Imagine a detector with square pixels, the pixels arranged in a 256 x 256 matrix. Every pixel has an associated intensity value, normalized in such a way that the biggest value is at the center and it is 1.0. A pixel is characterized with a triplet{i,j,value}, where i is the row, j is the column and value is the intensity. Taking the central {128,128} pixel I draw an annuli with an inner radius and outer radius of {6.89148, 11.4858} pixels. Pixel {0,0}is the lower left corner. This annuli will cover some central area of the detector.
Then starting at the bottom line of the covered pixels, I look a 3x3 matrix at the leftmost pixel of the mentioned pixel line.
Then I look at the center of this 3x3 matrix if it is a maximum intensity or a minimum among the nine in the 3x3 matrix, and if it is, then I collect that value with its pixel coordinates.
Then I slide this 3x3 matrix till I get to the last such position where I still have a full 3x3 matrix. If I cannot get a full 3x3 matrix, - let say hit the inner radius somewhere -, then I just slide further. If no more such position is attainable on the given pixel line then I slide up one pixel, look for the leftmost starting position and repeat the above process. I do this till I cover all the pixels under the annuli.

Here is the code below that does this. For small annuli it runs relatively fast, but for bigger annuli - {43.6461, 48.2404} - it is not so fast, even on a 4 core MacPro. So I am interested to see which ways can I still speed it up. Oh, and at once I do it with 67 different configurations. Annuli200[[k]] is one such annuli where k goes from 1 to 67. Annuli[[k]] contains a bunch of triplets, the first one for the bottom left pixel and the last one for the upper right pixel in the given annuli.

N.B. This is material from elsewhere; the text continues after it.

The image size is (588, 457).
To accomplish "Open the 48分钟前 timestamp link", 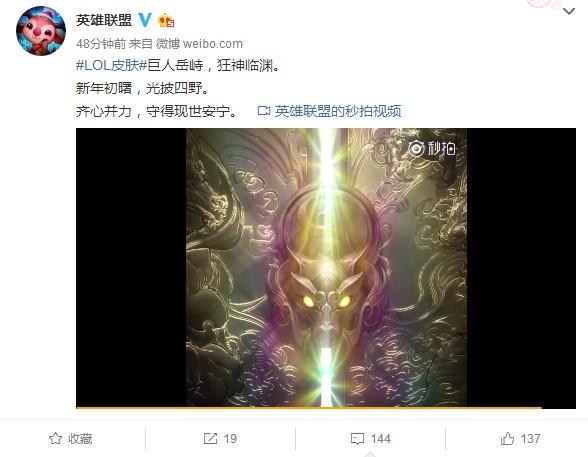I will click(x=101, y=44).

Thanks ahead, János

pixelScale = 21.766; (* mas/pixel *)
masdelta = 50/pixelScale;
mas200 = 200/pixelScale;

rr = ParallelTable[Reap[
   firsti = First[First[annuli200[[k]] ] ];                                       (* Bottom pixel line in the annuli *)
    lasti = First[Last[annuli200[[k]] ] ];                                           (* Top pixel line in the annuli *)
    firstj = 
       First[Select[annuli200[[k]] , #[[1]] == firsti &] ] ] ];       (* The starting column on the bottom pixel line *)
    delta = 2;
    While[firsti + delta <= lasti,
     firstinline = First[Select[annuli200[[k]], #[[1]] == firsti &]];  (* the per moment starting triplet on the per moment pixel line *)
     firstj = 
        First[Select[annuli200[[k]] , #[[1]] == firsti &] ] ] ];    (* the per moment column on the per moment pixel line *)
     lastinline = Last[Select[annuli200[[k]], #[[1]] == firsti &]];   (* the per moment end triplet on the per moment pixel line *)
     lastj = First[Rest[lastinline]];                                  (* the last column on the per moment pixel line *)
     While[firstj <= lastj - delta,
      dd = 
        firsti <= #[[1]] <= firsti + delta && 
          firstj <= #[[2]] <= firstj + delta &];
      If [Length[dd] == 9,
       If[! MemberQ[Union[Map[dd[[5, 3]] >= #[[3]] &, dd]], False],
        Sow[Select[dd, #[[3]] == Max[dd[[All, 3]] ] &], maxn];
       If[! MemberQ[Union[Map[dd[[5, 3]] <= #[[3]] &, dd]], False],
        Sow[Select[dd, #[[3]] == Min[dd[[All, 3]] ] &], minn];
     ], {maxn, minn}], {k, 1, Length[annuli200]}];
POSTED BY: Janos Lobb

As best I understand, a pixel is collected if and only if the two conditions below are satisfied.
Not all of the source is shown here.